18 de novembro de 2008

noite sem mortalhas.

ultimamente tenho andado em constante estado flash-back. não se trata de déjà vu, nem de saudade, nem tão pouco de alzheimer - espero eu. mas há recordações que me saltam à consciência com tanta intensidade que mais parece que levei três mocadas de tal ordem na tola que não as consigo ignorar.

como hoje, devia ser umas oito horas da noite - isto é, sete para ti - eu estava a fazer o jantar, e enquanto fatiava o alho, o tomate e o limão, enquanto temperava os bocados de frango com o tinto e punha o estrugido do arroz a aquecer, lembrei-me da noite em que me perguntaste o porquê de me virar sempre de costas para ti para tirar o preservativo.

um gajo depois de acabar de se vir deseja tudo - e por "tudo" entenda-se, basicamente, paz, sossego e amor no mundo ego-centrado em que vivemos - excepto iniciar uma discussão antropológica sobre os nossos traumas sexuais... mas como nem sempre se pode ter o que se deseja, ou, talvez, simplesmente, por gostar de ti ao ponto de não conseguir negar-te uma resposta, lembro-me de o ter justificado como sendo a "minha condição masculina".

a teoria da c.m. resume-se da seguinte fora:
cada género está condicionado por vários factores, chamemo-lhes XX - nas mulheres - e XY - nos homens - para dar a isto uma pinta mais científica.
nos factores XX, incluí-se o comprimido que tens que tomar todas as noites, para evitar que telminhos comecem a saltitar por aí a torto e a direito, a semana mensal em que o teu humor fica mais sensível e a tua sensibilidade mais bem humorada, e pouco mais que valha a pena estar agora referir.
já o factor XY é singular: limita-se ao momento em que tiro o raio do preservativo. é o gesto mais deprimente e menos dignificante de que as minhas mãos são capazes - é a minha condição masculina.
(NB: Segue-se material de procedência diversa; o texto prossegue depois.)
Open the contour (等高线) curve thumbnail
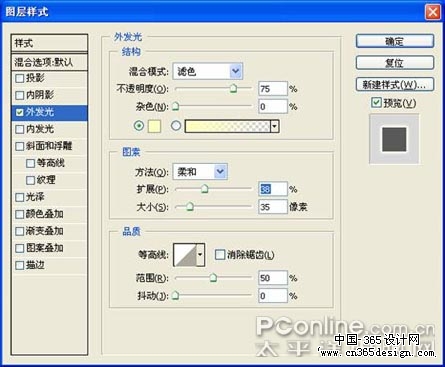 pos(185,255)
por que é que me viro de costas? - perguntavas tu, há tanto tempo que já perdi a noção se devo dizer há meses ou anos - bem, possivelmente, pelo mesmo motivo que me pedes para sair de casa, ou, que tentas trancar-me no quarto, quando te dá vontade de ir à casa-de-banho. não há muito que eu não partilhasse contigo, apesar de haver demasiado que não posso partilhar - como o frango desta noite, temperado com tomate, azeitonas, alho, vinho tinto, azeite, sal, pimenta e um molho que se quiseres saber qual é vais ter que me pedir para fazer para ti - mas... depois de me vir, aí já não se trata de partilhar ou não, de ter ou não vergonha, de querer ou não satisfazer a tua curiosidade que é mais que natural, não. é científico. biológico, se preferires. freudiano, talvez. XY - nada que algum dia te possa verdadeiramente explicar pois a compreensão implicaria uma mudança de 50% dos teus cromossomas, mudança essa que nos iria irremediavelmente impedir de partilhar uma cama despidos e, consequentemente, de algum dia me fazeres essa pergunta.

enfim.
são seis da manhã aqui - cinco para ti - o meu companheiro de quarto está a fazer meia-noite ( sim, o tempo não é relativo só de país para país, consegue sê-lo também dentro de um espaço fechado ) e eu estou há meia-hora dedicado a este flash-back-escrito do flash-back que tive há dez horas atrás.

não é que não haja mais nada para fazer, que ainda há. mas foi a forma que encontrei para me distrair do facto de termos esgotado o stock - que há uns tempos tinha sido capaz de jurar que iria durar para sempre - de mortalhas que havia no quarto.

são seis da manhã aqui, e estou prestes a deslizar da cadeira para um sono profundo. a noite passou sem fumo, sem ansiedade, sem mais nada para lá destas palavras que enrolei aqui para que as fumes numa noite em que também te encontres sem mortalhas.

4 comentários:

André disse...

gostava muito de conhecer a responsável pela ontologia implícita neste post...

telmo disse...

já devias saber que não existem realidades ontológicas. mas gostei da intenção, foi bonita.

la folie disse...

cómico... vim aqui parar mesmo por isso. acabaram-se as mortalhas. gostei das palavras que enrolaste.

hilal disse...

ok estava sem mortalhas e acabo por descobrir o teu blog. que escrita tão cativante!